*What the task asks*.
Skip every picture. Print each line from the one containing "You are a GUI" through the end of the records below, word for word.

*Given records*.
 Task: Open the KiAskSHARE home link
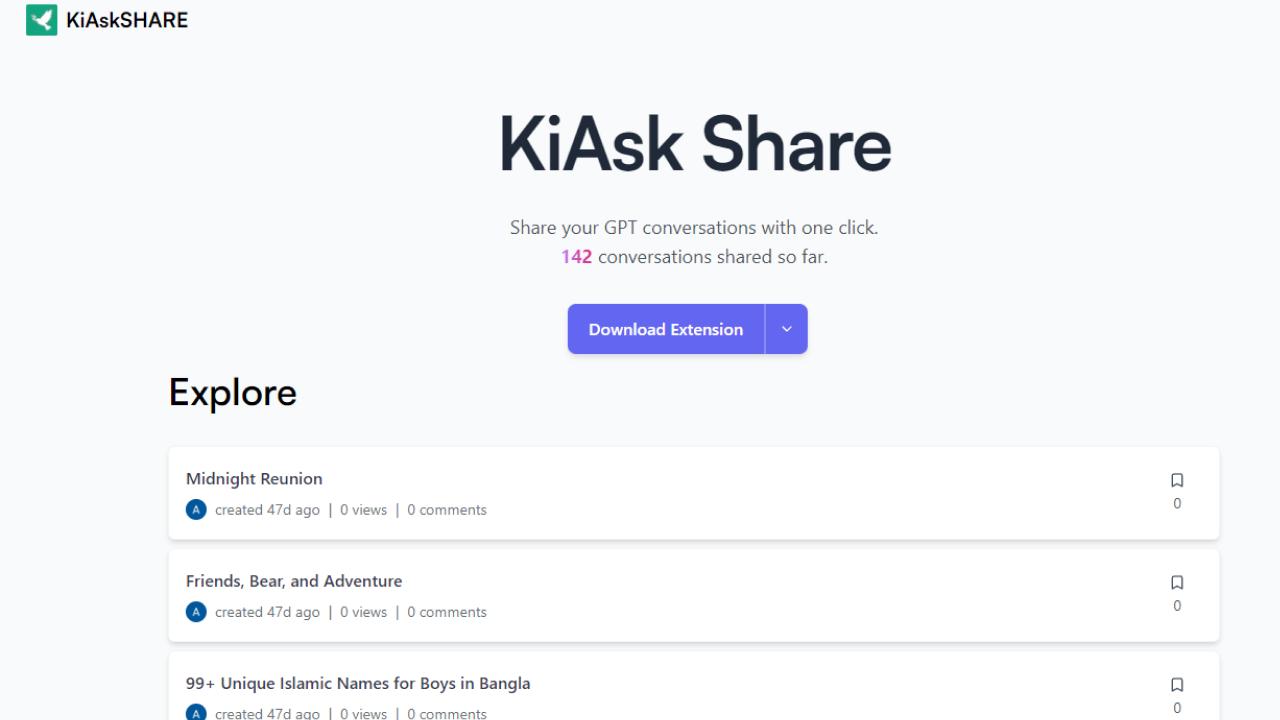click(x=127, y=20)
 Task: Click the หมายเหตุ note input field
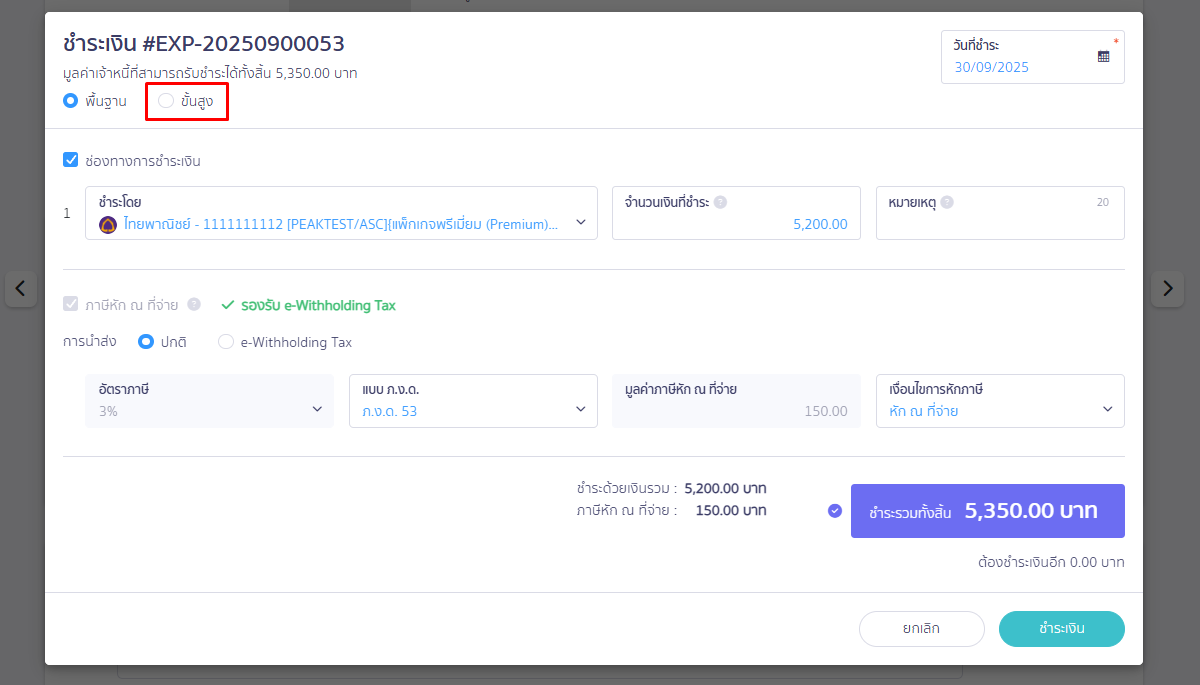(x=999, y=224)
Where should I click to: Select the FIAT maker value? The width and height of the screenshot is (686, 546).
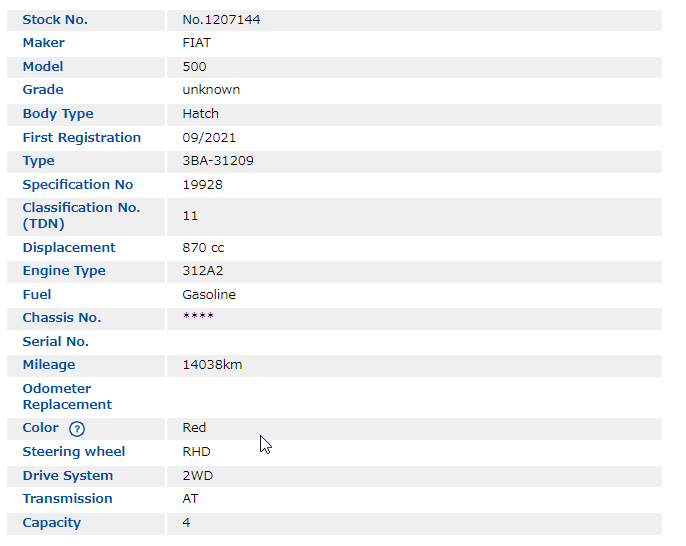197,43
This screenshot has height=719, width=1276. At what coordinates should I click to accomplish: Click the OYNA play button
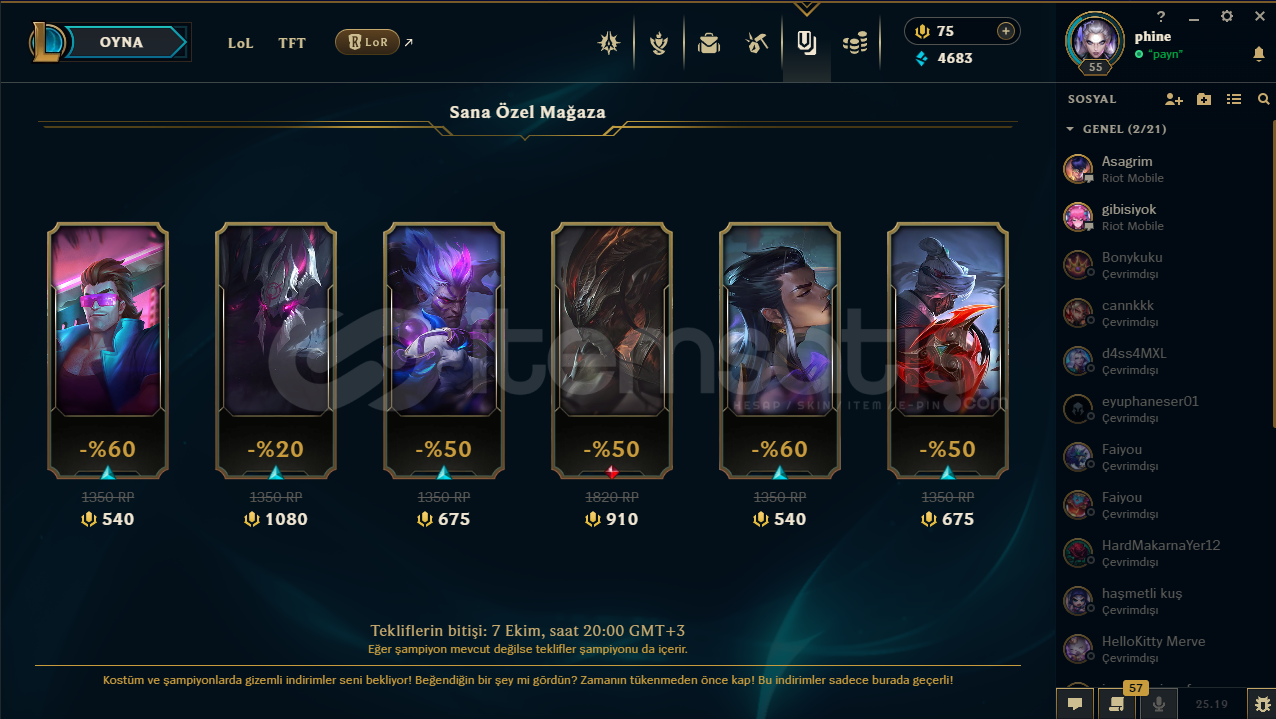121,42
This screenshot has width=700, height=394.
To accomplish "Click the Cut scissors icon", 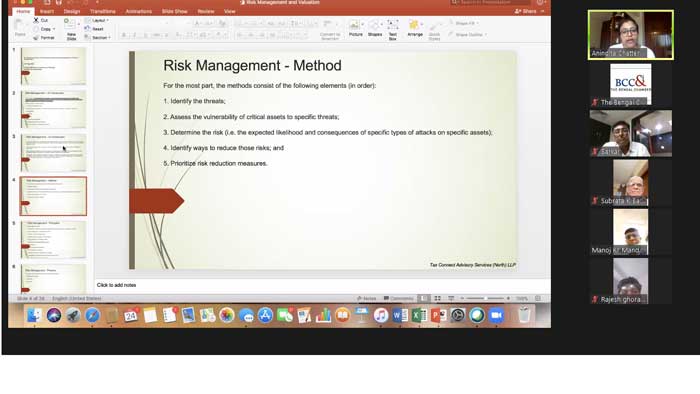I will tap(36, 20).
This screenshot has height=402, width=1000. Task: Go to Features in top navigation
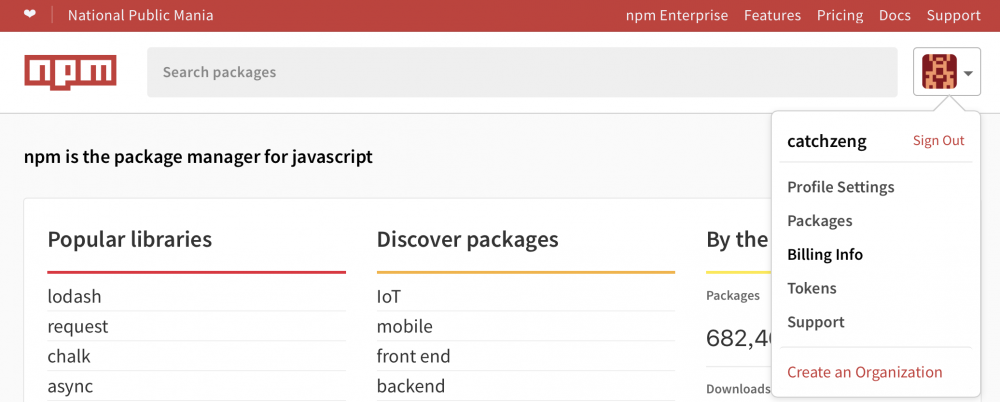point(772,15)
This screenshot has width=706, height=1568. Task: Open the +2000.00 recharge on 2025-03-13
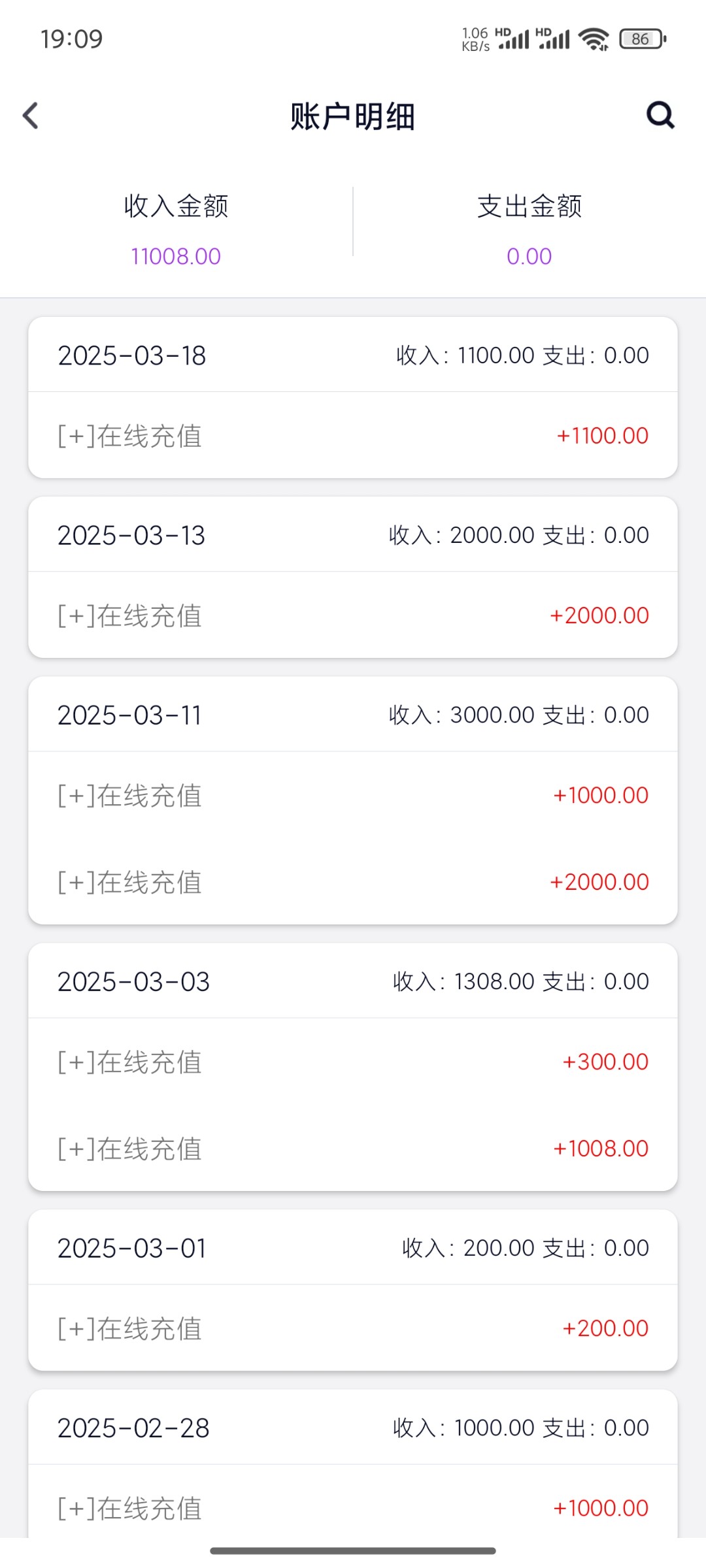pyautogui.click(x=353, y=615)
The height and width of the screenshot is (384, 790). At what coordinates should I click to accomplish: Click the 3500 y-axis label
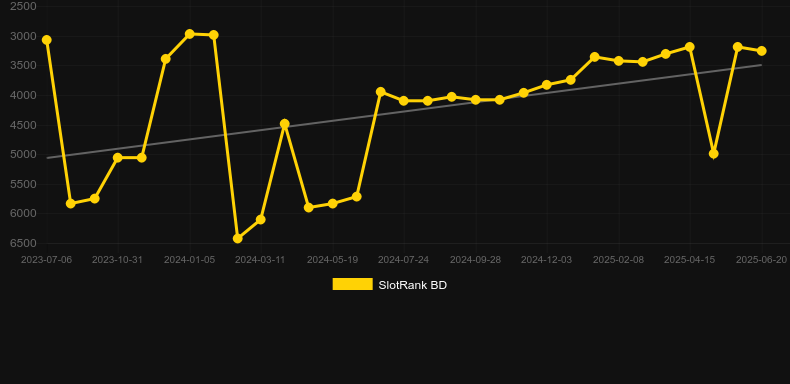(x=24, y=66)
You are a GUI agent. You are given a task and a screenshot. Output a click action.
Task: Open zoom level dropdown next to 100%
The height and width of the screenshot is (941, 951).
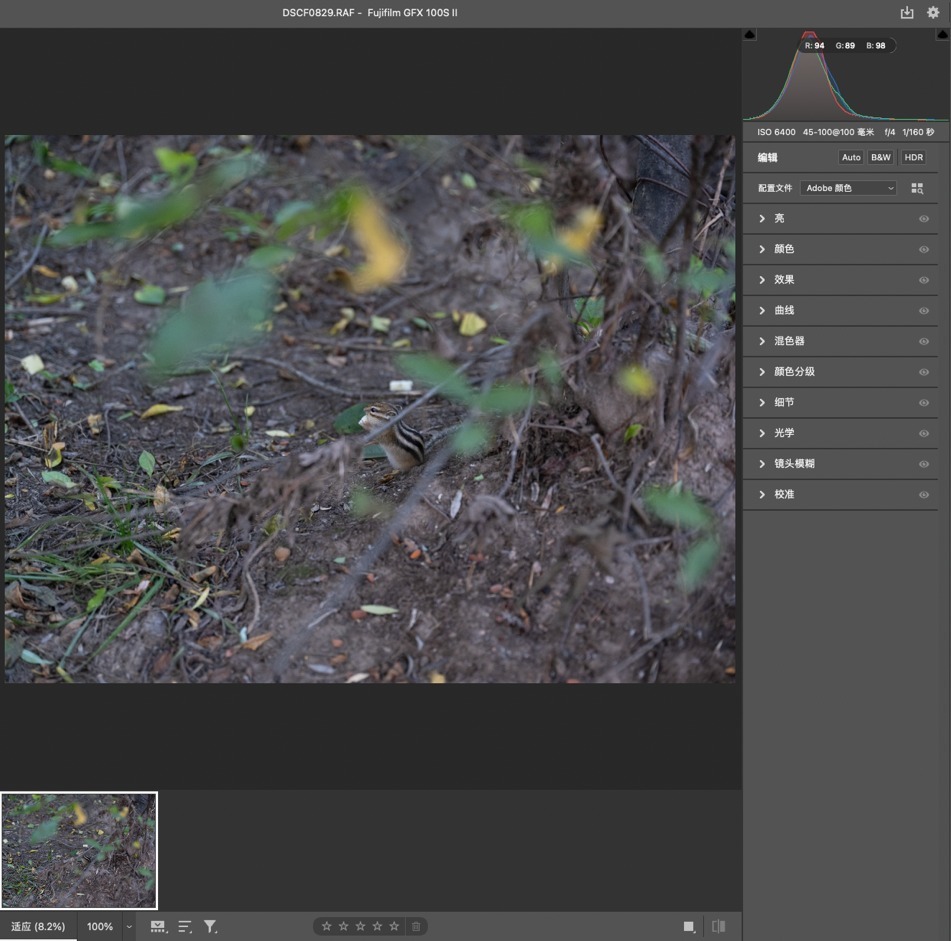[129, 927]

*Result for this task*.
You are a GUI agent. You are given a task and a screenshot. Output a click action.
Task: Open zoom level dropdown next to 100%
The height and width of the screenshot is (941, 951).
[129, 927]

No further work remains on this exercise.